How about sitting up under a car replacing the rear main seal, torquing the main bolts down and the torq wrench slips and headed straight toward your jaw. That smarts.LOL


----------



## Oso954 (Jun 23, 2012)

I would be looking for the spring washer tool and the wheel cylinder hone that were also used. A guy that had one of them, usually had the other two as well.


----------



## de-nagorg (Feb 23, 2014)

BigJim said:


> How about sitting up under a car replacing the rear main seal, torquing the main bolts down and the torq wrench slips and headed straight toward your jaw. That smarts.LOL


I was 19 and gave myself a black eye when a wrench slipped that way.
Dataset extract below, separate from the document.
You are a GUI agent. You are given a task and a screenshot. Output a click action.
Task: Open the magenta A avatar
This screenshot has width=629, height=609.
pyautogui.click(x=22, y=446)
For two weeks my short little mom went around telling everyone that I "gave her sass" and she did that. 

:devil3: :devil3:


ED


----------



## BigJim (Sep 2, 2008)

de-nagorg said:


> I was 19 and gave myself a black eye when a wrench slipped that way.
> 
> For two weeks my short little mom went around telling everyone that I "gave her sass" and she did that.
> 
> ...


Love it, your Mom had to be special with a wonderful humor like that.


----------



## ChuckF. (Aug 25, 2013)

de-nagorg said:


> I was 19 and gave myself a black eye when a wrench slipped that way.
> 
> For two weeks my short little mom went around telling everyone that I "gave her sass" and she did that.
> 
> ...


These days the government would show up and take you away to foster care.


----------



## Mort (Nov 26, 2008)

After doing drum brakes with pliers and then discovering brake spring pliers, it was like a revelation. Made the job so much easier.


----------



## de-nagorg (Feb 23, 2014)

ChuckF. said:


> These days the government would show up and take you away to foster care.


Nah: At 19 and on my own they considered me an Adult. 
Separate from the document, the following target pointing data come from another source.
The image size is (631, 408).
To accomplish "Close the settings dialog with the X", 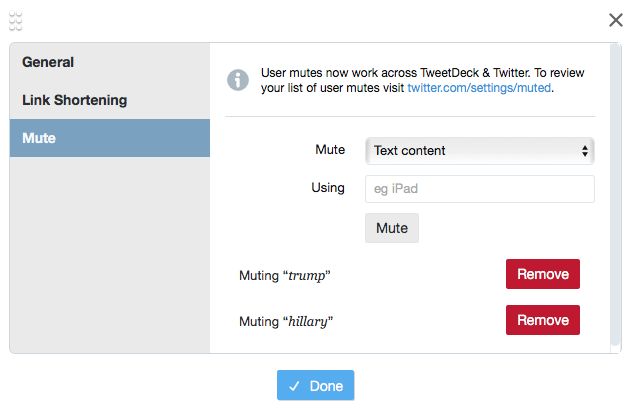I will pyautogui.click(x=616, y=20).
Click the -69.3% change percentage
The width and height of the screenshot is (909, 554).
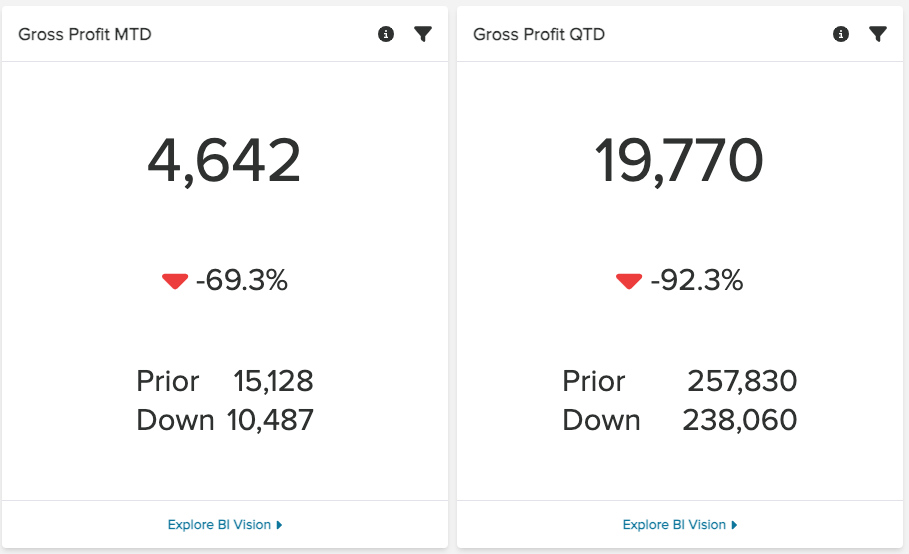[242, 281]
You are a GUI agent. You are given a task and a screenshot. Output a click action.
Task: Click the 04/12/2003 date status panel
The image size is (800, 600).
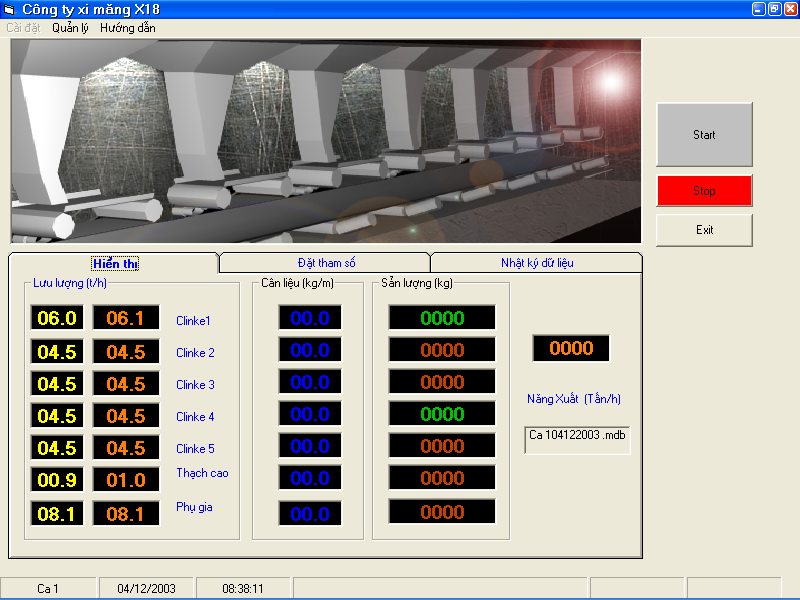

Jim : She has been gone to a better place for about 6 years now, and had a shrewd wit to the last. 

ED


----------



## BigJim (Sep 2, 2008)

de-nagorg said:


> Nah: At 19 and on my own they considered me an Adult.
> 
> 
> Jim : She has been gone to a better place for about 6 years now, and had a shrewd wit to the last.
> ...


I'm sorry buddy, I do understand, mine has been gone for 52 years.


----------



## r0ckstarr (Jan 8, 2013)

Personally, I prefer the spoons over the pliers.


----------



## de-nagorg (Feb 23, 2014)

r0ckstarr said:


> Personally, I prefer the spoons over the pliers.
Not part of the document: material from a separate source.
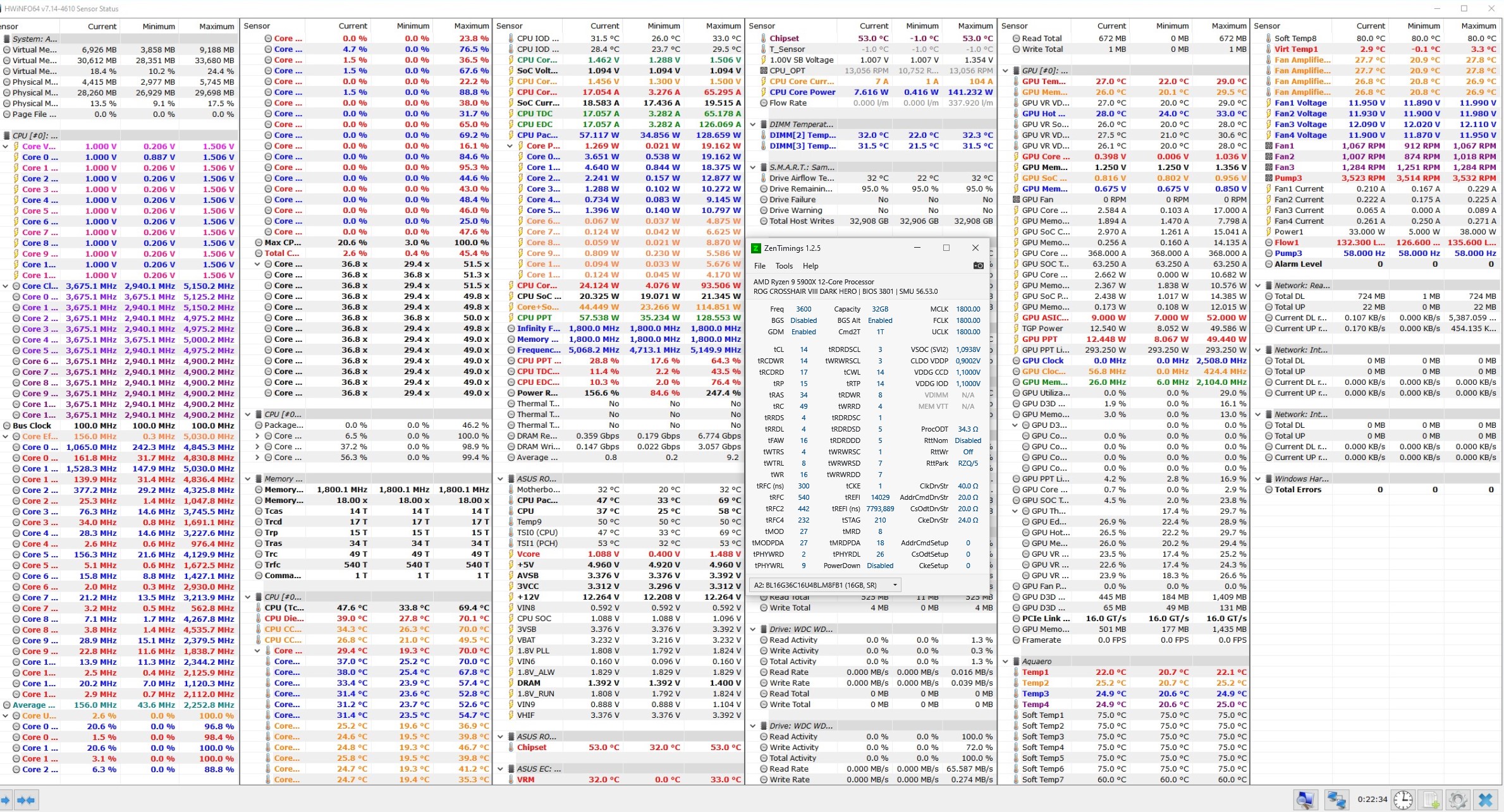Viewport: 1504px width, 812px height.
Task: Open the ZenTimings File menu
Action: tap(759, 266)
Excuse me: But brake spoons are to be used to adjust the shoes closer to the drums, whenever they got wore down, this was before the invention of the automatic adjuster assembly .

The brake pliers were to be used as tools to replace the shoes when they were wore beyond safety specs. 

Two different procedures.


ED


----------



## r0ckstarr (Jan 8, 2013)

de-nagorg said:


> Excuse me: But brake spoons are to be used to adjust the shoes closer to the drums, whenever they got wore down, this was before the invention of the automatic adjuster assembly .
> 
> The brake pliers were to be used as tools to replace the shoes when they were wore beyond safety specs.
> 
> ...


 You're right. I have the name wrong. I have the set which includes the spoons, as well as each tool that the all-in-one pliers do. What I should have said was that I prefer the individual tools over the all-in-one pliers.


----------